## FRAGMENT UIT DOCUMENT
Commandeur in de pauselijke orde van St.-Gregorius de Grote met plaque, medailles van de Belgische gewapende en burgerlijke weerstand en van de résistance française, Ridder van de franse Légion d'Honneur.
Tot daar de indrukwekkende reeks zakelijke gegevens, die men over oud-minister De Man kan aantreffen in talrijke naslagwerken zoals het Vlaamse Wie is dat en het uiterst exclusieve Amerikaanse Who's who in the United Nations. Zij wijzen op een uiterst schitterende loopbaan in dienst van gemeente, stad en land, in dienst ook van de gewone volksmens en niet het minst in dienst van godsdienst, kunst en kultuur. Dit alles in een kort huldeartikel tot zijn recht brengen ware onmogelijk; het zou het onderwerp moeten vormen van een uitvoerig biografisch essay, waarvan wij de wens uiten dat het eens moge verschijnen, omdat het zeker gewettigd zou zijn wegens de veelzijdigheid en het belang der activiteiten van deze geboren Oost-Vlaming, die door zijn meer dan dertig jarig verblijf in en zijn uitnemende verdienste voor onze gouw een waarachtig Westvlaming mag heten.
Als men aan onze Ere-voorzitter, die in een zo druk leven zich op zovele gebieden bewogen heeft en nog beweegt zou vragen wat hem persoonlijk het meest belang inboezemt, dan zou hij zonder aarzeling antwoorden: de kunst, en in de eerste plaats de letterkunde en de schilderkunst. En moest men hem vragen welke periode uit zijn leven voor hem de rijkste, de meest belangwekkende geweest is, dan zou zijn antwoord zijn: de jaren van mijn auteurschap in De Tijd-Het Volk.

## PROBLEEMBESCHRIJVING
Kopieer letterlijk het stuk uit het huldeartikel over oud-minister De Man tussen "Tot daar de" en "Westvlaming mag heten.", beide inbegrepen. De lijst doet hier niet ter zake.

## FRAGMENT UIT DATASET
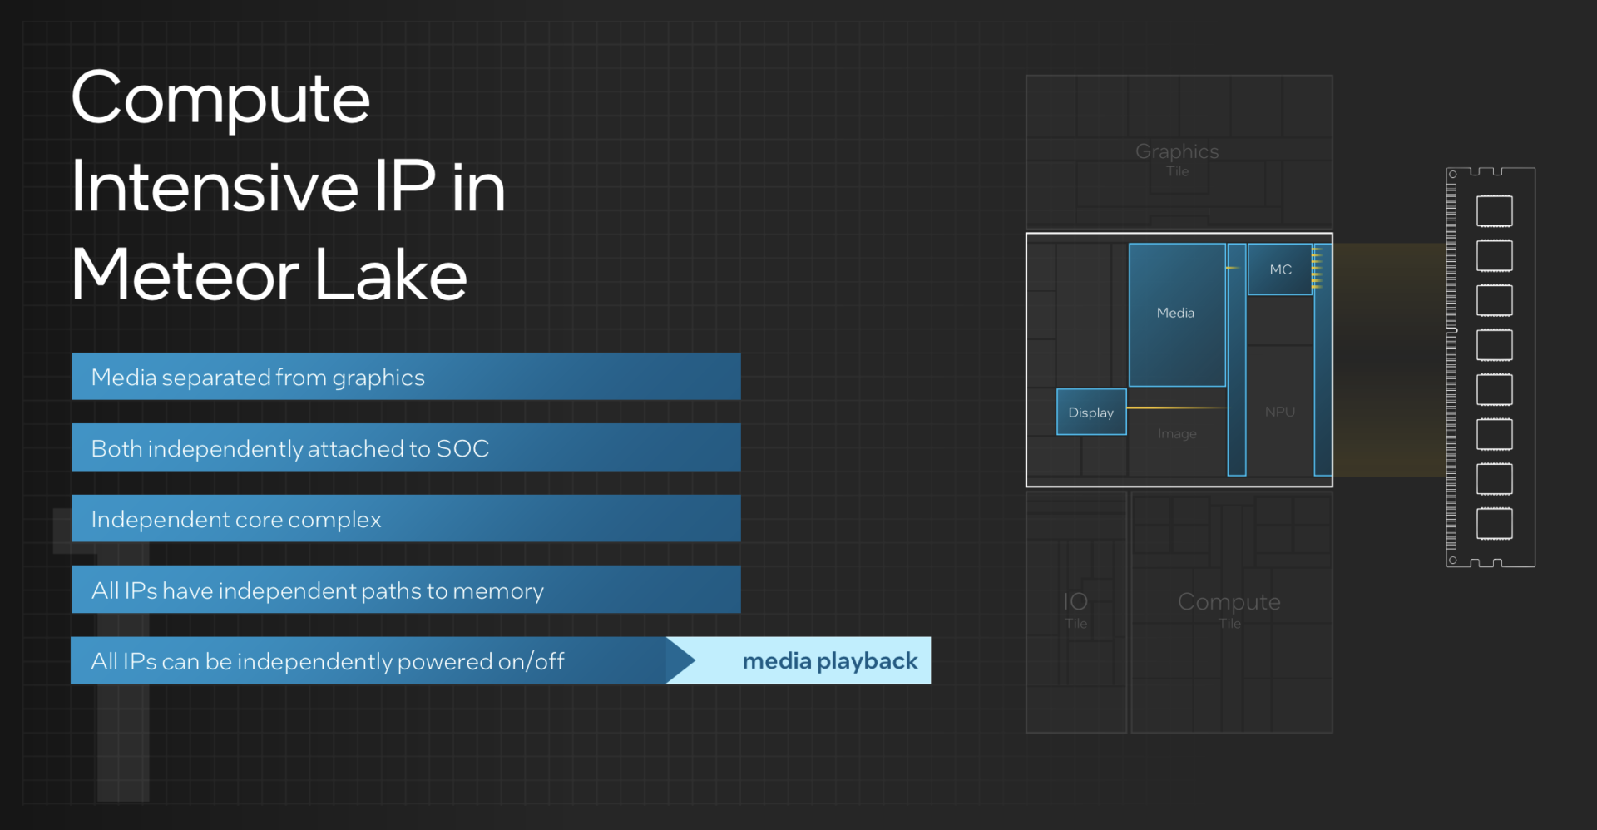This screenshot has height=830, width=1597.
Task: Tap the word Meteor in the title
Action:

## HET ANTWOORD
Tot daar de indrukwekkende reeks zakelijke gegevens, die men over oud-minister De Man kan aantreffen in talrijke naslagwerken zoals het Vlaamse Wie is dat en het uiterst exclusieve Amerikaanse Who's who in the United Nations. Zij wijzen op een uiterst schitterende loopbaan in dienst van gemeente, stad en land, in dienst ook van de gewone volksmens en niet het minst in dienst van godsdienst, kunst en kultuur. Dit alles in een kort huldeartikel tot zijn recht brengen ware onmogelijk; het zou het onderwerp moeten vormen van een uitvoerig biografisch essay, waarvan wij de wens uiten dat het eens moge verschijnen, omdat het zeker gewettigd zou zijn wegens de veelzijdigheid en het belang der activiteiten van deze geboren Oost-Vlaming, die door zijn meer dan dertig jarig verblijf in en zijn uitnemende verdienste voor onze gouw een waarachtig Westvlaming mag heten.